Meghan Azad, a professor of pediatrics at the University of Manitoba, says there are some hypotheses as to why weight gain and artificial sweetener use seem to go together. Because of how the body is programmed to respond to sugar, our metabolic systems get confused when the sweet taste appears but there aren't any calories to digest. Over time, the illusion might reprogram metabolic systems to become resistant to insulin or develop a glucose intolerance.

And artificial sweeteners may reprogram our eating habits, too. One study published in the Journal of Physiology revealed that artificial sweeteners don't activate brain reward circuits the same way sugar does, leaving the body craving more sugar after tasting sweetness.

Read More: Closing In On a Non-sugar Sweetener — One Without a Weird Aftertaste

“Even if the sweeteners themselves are not found to have a direct chemical harm in your body, it still gives you this tendency toward having sweet things," Azad says. "Overall, if we all just had less of a sweet tooth that would probably be a good thing.”

A Question of Excess

Our understanding of exactly what artificial sweeteners do to the body is slim, even though aspartame is the most widely studied substance in FDA history. While many studies focus on the effects of artificial sweeteners on weight loss, there is still much to be uncovered about how they affect people over time, even when those people are not overweight.

In 2017, Azad conducted a meta-analysis of 37 studies to examine what kinds of effects artificial sweeteners had on routine consumers over time. Her research found that artificial sweeteners had no impact on participants' body mass index in clinical studies, but studies over several decades showed that consumption of more sweeteners correlated with higher incidences of obesity, hypertension and metabolic syndrome.

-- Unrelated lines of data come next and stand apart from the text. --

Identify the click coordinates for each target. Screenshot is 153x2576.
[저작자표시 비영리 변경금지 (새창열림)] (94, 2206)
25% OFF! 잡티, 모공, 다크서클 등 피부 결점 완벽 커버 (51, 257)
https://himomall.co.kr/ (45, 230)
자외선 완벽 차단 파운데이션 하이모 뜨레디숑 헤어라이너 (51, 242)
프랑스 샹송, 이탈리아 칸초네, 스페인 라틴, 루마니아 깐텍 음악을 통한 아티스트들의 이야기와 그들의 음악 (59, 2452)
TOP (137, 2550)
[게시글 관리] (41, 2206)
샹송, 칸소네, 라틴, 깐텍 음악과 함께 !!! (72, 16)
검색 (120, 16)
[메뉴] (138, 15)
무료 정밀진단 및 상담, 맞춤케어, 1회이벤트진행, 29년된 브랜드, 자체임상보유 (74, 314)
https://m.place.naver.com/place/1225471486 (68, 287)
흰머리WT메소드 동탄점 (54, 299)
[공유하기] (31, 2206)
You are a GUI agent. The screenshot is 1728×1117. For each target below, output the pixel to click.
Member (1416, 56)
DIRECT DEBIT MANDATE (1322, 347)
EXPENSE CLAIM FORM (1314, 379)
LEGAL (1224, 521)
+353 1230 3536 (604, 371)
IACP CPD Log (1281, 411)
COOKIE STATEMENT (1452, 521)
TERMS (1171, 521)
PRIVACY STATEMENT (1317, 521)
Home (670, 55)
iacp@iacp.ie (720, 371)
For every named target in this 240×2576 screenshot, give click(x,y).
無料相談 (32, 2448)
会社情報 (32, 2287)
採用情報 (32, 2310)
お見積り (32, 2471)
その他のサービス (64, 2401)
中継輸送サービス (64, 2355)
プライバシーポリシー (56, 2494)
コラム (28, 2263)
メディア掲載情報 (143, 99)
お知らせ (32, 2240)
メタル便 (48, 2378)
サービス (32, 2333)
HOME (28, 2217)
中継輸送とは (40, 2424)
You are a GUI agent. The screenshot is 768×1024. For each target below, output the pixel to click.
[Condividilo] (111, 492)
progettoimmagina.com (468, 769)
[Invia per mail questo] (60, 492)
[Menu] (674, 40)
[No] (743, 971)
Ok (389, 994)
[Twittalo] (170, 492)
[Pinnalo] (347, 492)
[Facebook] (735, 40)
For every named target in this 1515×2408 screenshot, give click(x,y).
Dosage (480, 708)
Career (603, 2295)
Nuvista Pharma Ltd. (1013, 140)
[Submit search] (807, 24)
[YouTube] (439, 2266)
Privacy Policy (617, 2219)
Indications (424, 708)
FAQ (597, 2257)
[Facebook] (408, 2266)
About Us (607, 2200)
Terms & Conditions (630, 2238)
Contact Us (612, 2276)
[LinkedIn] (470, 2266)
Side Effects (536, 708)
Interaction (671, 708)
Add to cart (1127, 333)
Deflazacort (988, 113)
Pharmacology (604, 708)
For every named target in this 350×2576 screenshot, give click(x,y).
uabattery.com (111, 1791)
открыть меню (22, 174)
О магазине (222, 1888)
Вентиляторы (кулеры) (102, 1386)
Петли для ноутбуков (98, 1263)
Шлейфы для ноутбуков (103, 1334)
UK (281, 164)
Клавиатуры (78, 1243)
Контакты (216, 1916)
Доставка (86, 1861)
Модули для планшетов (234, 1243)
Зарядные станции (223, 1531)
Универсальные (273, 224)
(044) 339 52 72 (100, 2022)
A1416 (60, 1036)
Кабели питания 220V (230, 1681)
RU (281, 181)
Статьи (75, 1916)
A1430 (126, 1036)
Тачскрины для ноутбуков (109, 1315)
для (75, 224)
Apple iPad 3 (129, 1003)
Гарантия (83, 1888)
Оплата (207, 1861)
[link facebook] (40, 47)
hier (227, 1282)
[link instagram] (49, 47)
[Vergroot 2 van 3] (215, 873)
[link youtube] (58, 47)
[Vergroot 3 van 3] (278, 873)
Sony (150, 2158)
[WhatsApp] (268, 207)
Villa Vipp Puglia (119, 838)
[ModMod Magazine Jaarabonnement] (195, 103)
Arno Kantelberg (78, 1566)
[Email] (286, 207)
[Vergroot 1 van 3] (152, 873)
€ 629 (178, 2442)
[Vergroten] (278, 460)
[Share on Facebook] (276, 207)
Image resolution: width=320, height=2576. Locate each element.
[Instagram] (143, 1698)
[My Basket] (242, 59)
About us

But Azad says the studies her team analyzed had their limitations. Many of the clinical trials were short-term, averaging about six months, and did not track effects on cardiovascular health. Plus, the observational studies relied on self-reports and didn't always ask the most specific questions about artificial sweetener use, but rather diet in general.

And while the long-term studies helped researchers analyze some of the potential long-term effects of artificial sweetener consumption, they couldn't always get the full picture. Plant-based sweeteners, like stevia, weren't as popular at the time some of these studies began — leaving the question of whether plant-based alternatives are safe for use over a long period of time.

In general, Azad says, short-term use of sugar substitutes is still relatively safe. But until researchers can conclude what happens over periods of long-term, regular use — say, two or three decades of using substitutes at least once a day — the question of how they affect our bodies remains open-ended.

Help or Harm?

Azad's study concluded that there was not enough evidence to show that artificial sweeteners have long-term benefits. They might, however, be linked to higher BMI and heart problems.

But she cautions that the lack of evidence linking artificial sweeteners to sustained effects means that more research is needed to understand exactly how these substitutes work in the body. And the way artificial sweeteners affect our metabolism and microbiome over time is still an important case to crack, she says.

“We find a lot of correlation, but until we know, really, what’s going on at the mechanistic level inside our bodies, it’s hard to understand what the recommendation should be,” Azad says.

Nonetheless, since artificial sweeteners have been through the ringer with FDA approval testing, they generally won't be harmful to consume. But over time, scientists still aren't sure what effects regular consumption of artificial sweeteners could have. They might require the same wisdom as sugar — good in moderation, but not in excess.

[Editor’s Note: This article has been updated to accurately reflect Meghan Azad’s title.]